§ **QUOTED TEXT**
Tuesday, August 12, 2014

Estate Sale Gone Bad

Busy Bee Moving and Estate Sales - A Estate Sales Co. in Tennessee
 We received a frantic call one evening from an older couple with panic in their voice.  We need someone to come help.  An estate sales company we've had booked to do our sale for several weeks just left the property and said they refused to do our sale and we have to be moved in less than two weeks.  I asked them if they had a contract with the company and he said yes but a phone conversation with the owner confirmed verbally that they were no longer obligated to the contract.  My recommendation was to get that in writing but his efforts to get them on the phone had no results.  When we arrived the wife was in tears.  She explained that due to health reasons, she and her husband were unable to set up for a sale.  I asked if we could do the sale the following week in order to give them time to get out of their contract and they explained that there was no time due to the closing day of the house.  They clearly had to have the sale with only 2 days left to prepare.  We proceeded to prepare the sale for them and they were greatly appreciative.  I asked her why they showed up that morning to set their sale and suddenly packed up and left and she said that when they asked to take a couple of things from the sale such as an old phone and a ladder, the worker told him they couldn't remove anything from the sale.  He explained to her they had been promised when they booked the sale that they could remove some of the things they could not physically get to as the sale was being set.  They also wanted to set a couple of reserves and that was the final straw.  They were again informed that they not only could not help price anything but weren't even allowed on the property during setting, pricing or selling.  This couple was not able to relocate during the sale due to health complications.  His contract did state they were not to be on the premisis but they had no place to go.

§ **INSTRUCTIONS**
1. Answer these questions using the estate sale post:
(a) How many days were left to prepare the sale?
(b) What two items did the couple ask to take from the sale?
(c) Why couldn't the sale be moved to the following week?
2. During which activities does the estate sale post say the couple weren't allowed on the property? List every one.
3. How would you say this sentence from the estate sale post in Spanish: "When we arrived the wife was in tears."
The records have no connection to the estate sale post.

§ **DATA EXTRACT**
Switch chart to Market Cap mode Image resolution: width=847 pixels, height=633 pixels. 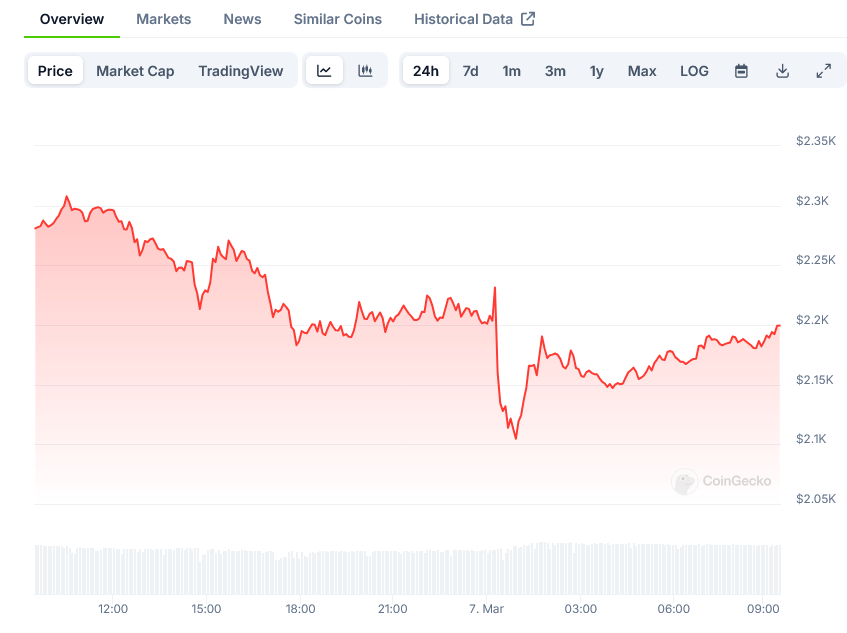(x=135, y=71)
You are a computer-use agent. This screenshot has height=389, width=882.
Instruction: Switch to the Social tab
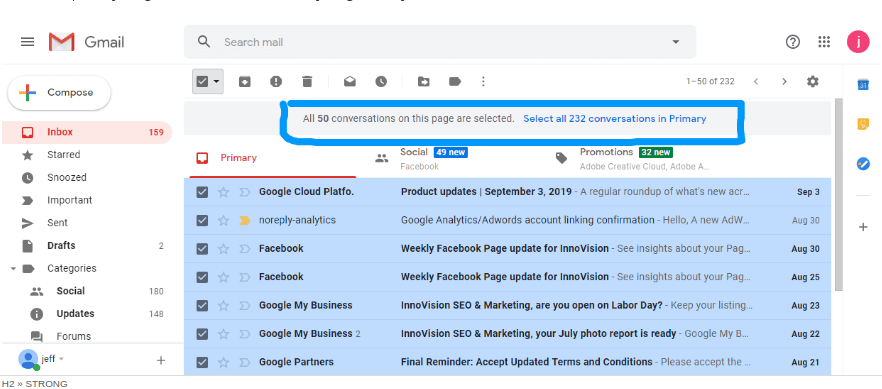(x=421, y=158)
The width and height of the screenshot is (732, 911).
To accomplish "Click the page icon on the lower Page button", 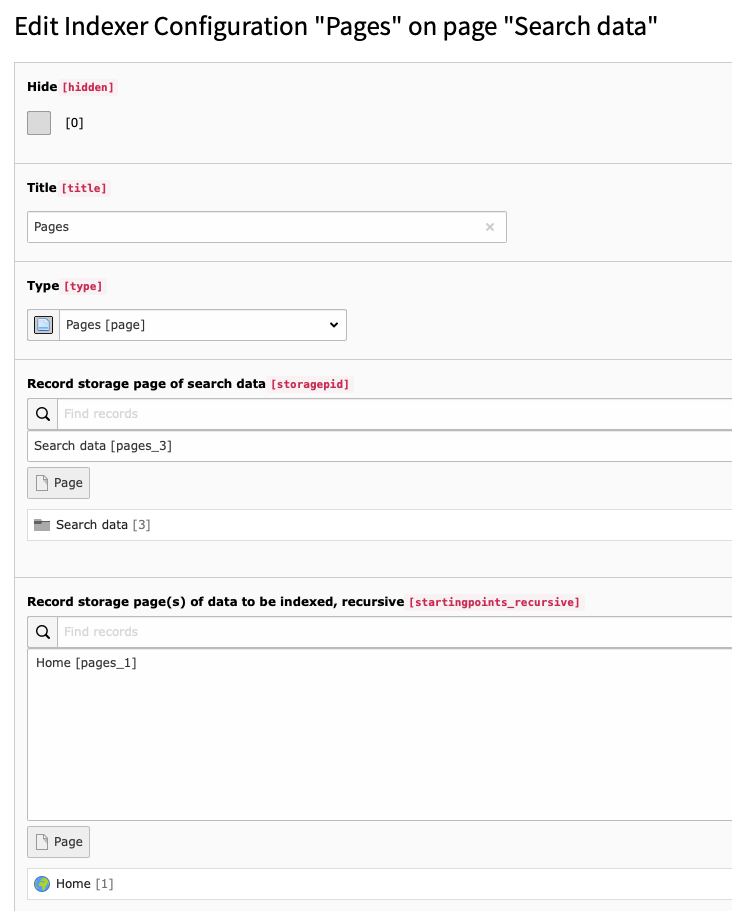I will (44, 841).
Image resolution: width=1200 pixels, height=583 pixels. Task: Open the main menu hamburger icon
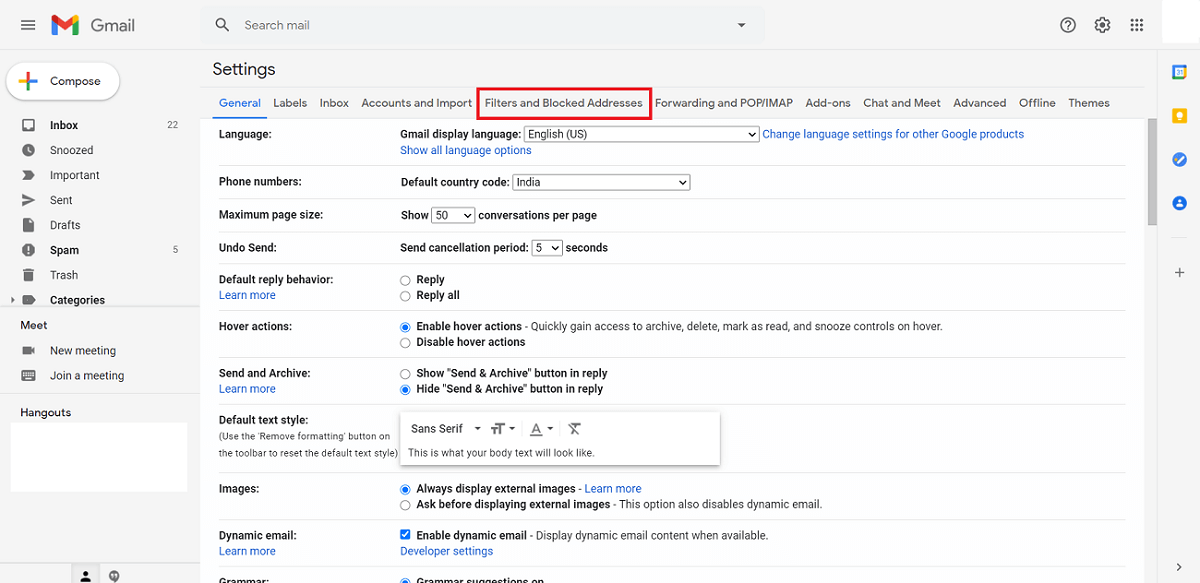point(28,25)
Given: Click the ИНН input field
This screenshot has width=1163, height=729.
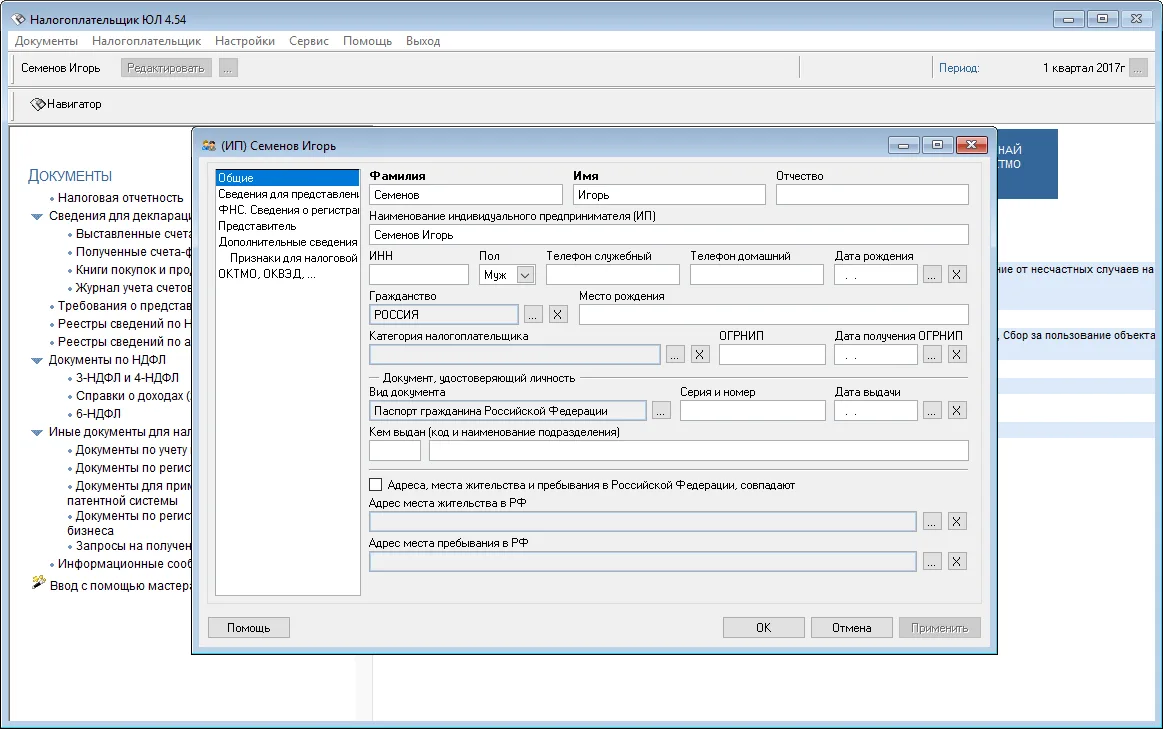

§ **RESPONSE LIST**
1.
(a) 2 days
(b) An old phone and a ladder
(c) There was no time because of the closing day of the house.

2. Setting, pricing, selling

3. Cuando llegamos, la esposa estaba llorando.